As I prepare to move in 2017 to what I assume will be the last parishes in which I’ll serve, I’ve been thinking of the first one in which I did so; I completed my 'training curacy' there in 1988.

The Parish of Caversham and Mapledudham (as it was then configured) was mainly in Reading and partly in rural south Oxfordshire.  In each of the last two weeks the Church Times has carried an obituary of one of the parishioners of the time.

Ted Boulding was a frail retired Reader in the mid-1980s, and I only saw his daughter Rachel fleetingly as she passed through when at home from University from time to time.  A dozen years later we shared Caversham memories in the refectory at the University of York when I was a member of General Synod and she helping produce the new Common Worship publications.  A similar time later I submitted an article to the Church Times and it was she who edited and placed it.  Among things published herself have been recent level headed and faithful reflection for the Bible Reading Fellowship on her own approaching early death from cancer.

John Madeley was a vigorous active Reader at the same time, but his primary vocation was as a journalist and writer on things like fair trade and international agricultural development.  The obituary quotes him from the 1970s writing ‘a church which ties up its best people in its own internal affairs deserves all that is coming to it’.  He remained in Caversham and my encounters with him since leaving there have all been in newspapers and on the radio as he continued to publish and broadcast, living into his 80s.

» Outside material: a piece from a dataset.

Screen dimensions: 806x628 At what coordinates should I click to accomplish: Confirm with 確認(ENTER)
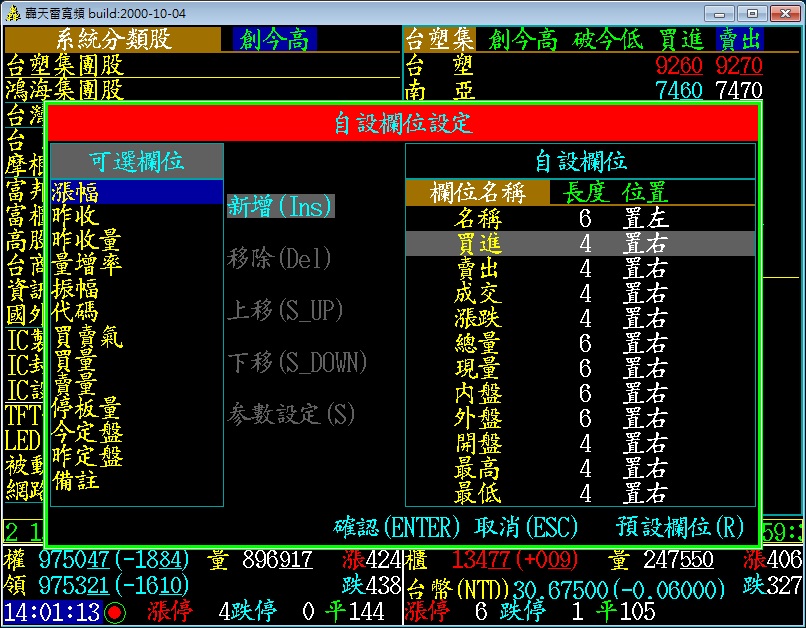pos(397,526)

Rachel’s obituary says that a padded envelope arrived at the Church Times a few days before she died containing an individually written card for every member of staff.  John’s says that his cardboard coffin was taken out of St Peter’s, Caversham at the end of his funeral as the congregation sang the Taize chorus ‘Bless the Lord, my soul, and bless God’s holy name – bless the Lord, my soul, who leads me into life’.  So it turns out the parishioners from the parish in which I completed my training are still teaching me both how to live and how to die thirty years after being there.